2 years ago I was offered a free Dexascan to reveal what lies beneath. Since then I’ve been booking myself in for 6 monthly progress reports at BodyScanUK.

Most of these scans revealed only micro improvements to my weight. However, having this scheduled check-in booked, seems to curb the worst of my excesses and keeps me oscillating back to the straight and narrow. Historically if I take my eye off the ball, which typically means removing my daily or weekly weigh in, then my weight climbs. Easily half to one whole stone can slip onto my body over the year. So I had been happy at least to stop the inevitable climb.

Trouble is, at a weight drop of about 2 lbs per year I wasn’t going to reach my goal weight til my mid 60s. Not a very happy thought given my ever crumbling arthritic knees were/are becoming more and more restrictive as months pass.

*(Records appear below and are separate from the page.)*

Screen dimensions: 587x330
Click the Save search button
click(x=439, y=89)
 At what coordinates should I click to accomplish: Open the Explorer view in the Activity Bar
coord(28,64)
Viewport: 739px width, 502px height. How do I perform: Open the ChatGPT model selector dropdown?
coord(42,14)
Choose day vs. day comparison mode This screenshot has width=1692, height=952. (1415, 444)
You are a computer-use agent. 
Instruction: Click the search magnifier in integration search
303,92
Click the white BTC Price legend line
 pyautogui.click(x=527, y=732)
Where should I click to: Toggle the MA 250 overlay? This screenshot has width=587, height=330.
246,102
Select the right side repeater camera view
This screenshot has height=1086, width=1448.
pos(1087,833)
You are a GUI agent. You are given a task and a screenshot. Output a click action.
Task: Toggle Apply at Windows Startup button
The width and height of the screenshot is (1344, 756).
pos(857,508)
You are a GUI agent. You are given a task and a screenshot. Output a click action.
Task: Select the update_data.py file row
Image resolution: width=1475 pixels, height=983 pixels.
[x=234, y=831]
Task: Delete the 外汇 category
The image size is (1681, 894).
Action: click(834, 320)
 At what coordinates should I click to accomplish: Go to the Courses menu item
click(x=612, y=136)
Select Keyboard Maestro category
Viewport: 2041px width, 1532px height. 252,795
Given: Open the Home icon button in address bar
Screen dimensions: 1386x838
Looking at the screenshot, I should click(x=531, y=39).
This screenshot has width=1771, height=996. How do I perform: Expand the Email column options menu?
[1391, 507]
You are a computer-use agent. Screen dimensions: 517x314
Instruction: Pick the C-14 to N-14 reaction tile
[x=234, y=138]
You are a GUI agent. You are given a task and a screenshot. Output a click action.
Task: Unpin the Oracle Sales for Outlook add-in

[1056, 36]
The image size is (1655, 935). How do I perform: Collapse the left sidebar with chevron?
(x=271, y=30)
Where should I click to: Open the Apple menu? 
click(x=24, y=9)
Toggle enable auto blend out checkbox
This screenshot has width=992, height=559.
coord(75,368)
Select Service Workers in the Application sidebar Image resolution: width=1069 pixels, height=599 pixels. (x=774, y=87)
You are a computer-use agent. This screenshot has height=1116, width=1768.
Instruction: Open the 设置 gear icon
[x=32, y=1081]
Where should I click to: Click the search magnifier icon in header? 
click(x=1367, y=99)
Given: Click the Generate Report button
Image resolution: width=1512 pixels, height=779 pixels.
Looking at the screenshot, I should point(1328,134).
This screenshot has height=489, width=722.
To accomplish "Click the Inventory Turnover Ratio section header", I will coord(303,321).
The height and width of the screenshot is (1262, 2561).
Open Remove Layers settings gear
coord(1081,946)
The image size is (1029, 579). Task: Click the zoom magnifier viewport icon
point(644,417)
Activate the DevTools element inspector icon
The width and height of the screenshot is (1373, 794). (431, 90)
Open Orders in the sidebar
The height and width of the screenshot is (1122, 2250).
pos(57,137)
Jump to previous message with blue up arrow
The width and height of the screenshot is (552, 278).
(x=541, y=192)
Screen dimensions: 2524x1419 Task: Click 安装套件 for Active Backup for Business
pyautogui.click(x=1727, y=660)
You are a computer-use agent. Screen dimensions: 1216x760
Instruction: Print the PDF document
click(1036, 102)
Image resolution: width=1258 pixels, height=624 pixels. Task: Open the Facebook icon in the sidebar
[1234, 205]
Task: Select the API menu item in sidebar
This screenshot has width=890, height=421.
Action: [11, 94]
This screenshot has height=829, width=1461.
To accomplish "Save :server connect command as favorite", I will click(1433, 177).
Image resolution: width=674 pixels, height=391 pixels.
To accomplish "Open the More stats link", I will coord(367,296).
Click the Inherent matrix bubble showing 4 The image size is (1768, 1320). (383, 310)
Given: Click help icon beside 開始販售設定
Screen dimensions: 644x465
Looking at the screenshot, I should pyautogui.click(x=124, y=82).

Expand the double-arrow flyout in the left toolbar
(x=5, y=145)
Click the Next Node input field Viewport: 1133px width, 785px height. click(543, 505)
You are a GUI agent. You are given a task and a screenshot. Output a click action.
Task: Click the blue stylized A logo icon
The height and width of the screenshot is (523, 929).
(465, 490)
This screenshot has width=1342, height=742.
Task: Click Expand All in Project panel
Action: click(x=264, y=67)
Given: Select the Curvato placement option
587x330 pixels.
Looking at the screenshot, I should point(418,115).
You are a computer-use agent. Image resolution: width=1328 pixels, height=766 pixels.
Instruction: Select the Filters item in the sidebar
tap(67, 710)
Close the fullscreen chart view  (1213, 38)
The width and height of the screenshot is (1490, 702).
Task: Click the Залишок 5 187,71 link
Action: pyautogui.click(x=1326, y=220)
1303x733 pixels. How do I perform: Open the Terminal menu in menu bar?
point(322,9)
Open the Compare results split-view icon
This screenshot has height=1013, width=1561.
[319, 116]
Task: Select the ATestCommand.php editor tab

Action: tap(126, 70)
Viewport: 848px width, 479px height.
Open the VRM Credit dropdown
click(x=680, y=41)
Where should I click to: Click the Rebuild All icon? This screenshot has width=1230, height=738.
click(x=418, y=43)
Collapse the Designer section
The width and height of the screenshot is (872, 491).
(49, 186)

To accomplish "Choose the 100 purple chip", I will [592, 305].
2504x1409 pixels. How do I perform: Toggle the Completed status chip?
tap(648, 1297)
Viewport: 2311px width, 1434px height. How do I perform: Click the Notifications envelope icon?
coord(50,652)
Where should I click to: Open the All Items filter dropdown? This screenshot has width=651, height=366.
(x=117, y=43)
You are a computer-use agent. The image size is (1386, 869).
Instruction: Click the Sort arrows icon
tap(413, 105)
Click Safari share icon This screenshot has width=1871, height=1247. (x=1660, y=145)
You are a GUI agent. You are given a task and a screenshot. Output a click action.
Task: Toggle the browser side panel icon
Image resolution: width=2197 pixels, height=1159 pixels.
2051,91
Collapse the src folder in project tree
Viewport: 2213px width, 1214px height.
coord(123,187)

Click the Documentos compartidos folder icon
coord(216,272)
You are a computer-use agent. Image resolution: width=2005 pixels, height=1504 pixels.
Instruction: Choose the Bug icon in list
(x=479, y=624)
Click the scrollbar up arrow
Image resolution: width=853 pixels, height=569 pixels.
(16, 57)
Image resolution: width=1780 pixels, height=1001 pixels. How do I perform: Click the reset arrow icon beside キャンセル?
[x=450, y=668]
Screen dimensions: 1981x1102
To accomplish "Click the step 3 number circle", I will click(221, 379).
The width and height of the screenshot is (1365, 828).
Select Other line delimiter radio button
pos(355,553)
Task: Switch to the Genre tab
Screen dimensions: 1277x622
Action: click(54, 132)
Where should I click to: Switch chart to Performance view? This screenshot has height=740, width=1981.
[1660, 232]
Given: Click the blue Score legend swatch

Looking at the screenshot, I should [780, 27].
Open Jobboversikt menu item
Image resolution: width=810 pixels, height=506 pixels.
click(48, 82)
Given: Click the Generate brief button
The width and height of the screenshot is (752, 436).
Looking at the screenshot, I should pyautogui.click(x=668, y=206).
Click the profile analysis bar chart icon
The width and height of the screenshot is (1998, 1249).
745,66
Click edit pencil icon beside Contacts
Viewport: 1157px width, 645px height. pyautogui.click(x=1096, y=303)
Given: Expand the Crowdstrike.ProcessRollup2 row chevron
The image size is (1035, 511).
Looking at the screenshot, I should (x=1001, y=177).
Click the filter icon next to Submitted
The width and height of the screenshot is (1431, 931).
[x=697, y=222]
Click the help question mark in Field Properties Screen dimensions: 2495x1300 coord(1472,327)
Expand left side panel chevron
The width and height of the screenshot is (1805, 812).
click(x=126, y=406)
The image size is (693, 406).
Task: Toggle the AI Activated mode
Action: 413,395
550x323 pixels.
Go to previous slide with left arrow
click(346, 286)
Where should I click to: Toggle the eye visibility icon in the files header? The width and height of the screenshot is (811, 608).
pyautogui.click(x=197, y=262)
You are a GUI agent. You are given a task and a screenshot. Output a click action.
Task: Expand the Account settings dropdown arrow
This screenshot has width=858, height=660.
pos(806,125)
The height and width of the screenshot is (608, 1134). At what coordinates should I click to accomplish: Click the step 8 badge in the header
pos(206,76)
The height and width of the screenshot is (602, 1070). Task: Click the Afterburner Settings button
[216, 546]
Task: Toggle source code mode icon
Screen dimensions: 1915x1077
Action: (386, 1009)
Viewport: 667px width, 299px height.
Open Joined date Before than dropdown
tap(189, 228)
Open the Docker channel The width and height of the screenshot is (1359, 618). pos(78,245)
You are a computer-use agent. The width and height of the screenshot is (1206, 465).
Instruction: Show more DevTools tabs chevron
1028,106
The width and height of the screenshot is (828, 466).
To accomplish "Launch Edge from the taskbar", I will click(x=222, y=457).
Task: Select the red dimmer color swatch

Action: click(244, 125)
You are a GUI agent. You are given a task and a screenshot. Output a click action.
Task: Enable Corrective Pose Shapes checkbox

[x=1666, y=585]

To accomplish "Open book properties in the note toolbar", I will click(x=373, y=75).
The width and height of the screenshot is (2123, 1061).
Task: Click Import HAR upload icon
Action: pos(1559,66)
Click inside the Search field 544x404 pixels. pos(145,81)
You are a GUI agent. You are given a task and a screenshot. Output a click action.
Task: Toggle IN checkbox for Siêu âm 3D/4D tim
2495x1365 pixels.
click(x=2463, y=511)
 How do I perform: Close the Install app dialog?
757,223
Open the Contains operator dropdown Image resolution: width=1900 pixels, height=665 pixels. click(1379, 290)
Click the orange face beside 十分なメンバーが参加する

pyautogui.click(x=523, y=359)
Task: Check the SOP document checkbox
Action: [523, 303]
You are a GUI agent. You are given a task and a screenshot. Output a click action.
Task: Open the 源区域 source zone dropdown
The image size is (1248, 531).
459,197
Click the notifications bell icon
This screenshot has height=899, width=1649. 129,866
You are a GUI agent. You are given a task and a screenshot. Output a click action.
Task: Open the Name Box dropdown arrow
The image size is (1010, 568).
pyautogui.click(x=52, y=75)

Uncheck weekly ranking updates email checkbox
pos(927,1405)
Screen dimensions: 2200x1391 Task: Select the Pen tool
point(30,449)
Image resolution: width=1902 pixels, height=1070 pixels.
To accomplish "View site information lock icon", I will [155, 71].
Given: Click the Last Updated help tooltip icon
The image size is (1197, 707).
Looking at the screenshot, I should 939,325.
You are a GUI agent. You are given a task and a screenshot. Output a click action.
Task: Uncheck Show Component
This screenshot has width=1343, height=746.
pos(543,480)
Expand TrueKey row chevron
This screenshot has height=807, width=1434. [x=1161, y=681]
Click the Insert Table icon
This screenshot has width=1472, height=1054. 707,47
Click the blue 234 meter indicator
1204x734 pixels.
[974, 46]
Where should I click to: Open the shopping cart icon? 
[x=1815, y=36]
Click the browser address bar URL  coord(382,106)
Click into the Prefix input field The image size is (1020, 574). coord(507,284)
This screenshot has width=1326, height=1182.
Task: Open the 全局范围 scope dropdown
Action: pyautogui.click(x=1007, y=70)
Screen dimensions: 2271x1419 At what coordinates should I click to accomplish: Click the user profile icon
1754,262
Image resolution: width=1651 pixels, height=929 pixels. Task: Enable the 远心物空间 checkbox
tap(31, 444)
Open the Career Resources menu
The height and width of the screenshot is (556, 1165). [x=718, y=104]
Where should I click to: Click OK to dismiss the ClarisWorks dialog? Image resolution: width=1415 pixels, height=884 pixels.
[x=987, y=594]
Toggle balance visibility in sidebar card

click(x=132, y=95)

Triggered by starvation viewing in Alone and then an Instagram post by big_silver_bird who now uses a nutritionist that I respect. I decided to start dabbling with Exante a VLCD or very low calorie diet.

I say dabbling because after a fortnight of strictly following the 800 cal plan I started to half arse it a bit. Adding back a G&T (or two) and having a more substantial dinner. My argument is that I still wanted to have energy for exercise and so was happy to sacrifice some of the very dramatic rates of loss that people experience on this diet.

I still lost about a stone in a month and then hit a plateau which I am now trying to dislodge with a month of Whole30.

For me, this bitting and bobbing approach works or at least I like to tell myself it does. It delays the desire to throw in the towel as I have something new and shiny to try but I am obviously sacrificing pace.

I had another scan last week to freeze the progress into another no-holds-barred view of my interior.

Two year progress – dexascan

In the past 2 years I’ve lost 10kg (22lbs) with largest drop occurring in recent months as I started the VLCD.

Two year daily weight trends

Overall I lost 2 kg of lean mass in the two years since I’ve been accurately monitoring it. Most of that was lost in my legs and coincided with lockdown 1. I suspect this related to the loss of my daily cycle commute and increasingly painful knees. I was pretty surprised to note that the period that spanned my VLCD experience was not associated with losses in muscle mass – during this period it stayed constant while 5 kg of fat dropped off me instead.

Ever since that first scan was taken, the number that registered most with me was the VAT score or Visceral Adipose Tissue area. This is the fat that sits around your internal organs such as heart, liver and kidneys and does no one any good. Levels above 100 cm2 are associated with significantly poorer health outcomes and my initial reading was 142 cm2.

Heart attack city.

This latest reading was 106 cm2. That’s a 25% reduction and makes me feel good. Hopefully I can dip under the 100 mark by my next check in point.

I pay £180 for two progress scans per year. Personally I think that is well worth it for the accountability and empirical evidence. There are cheaper ways to achieve accountability though, like a tight fitting set of clothes. I actually think it offers a starker and possibly more motivating contrast than the side by side shots from the DexaScan.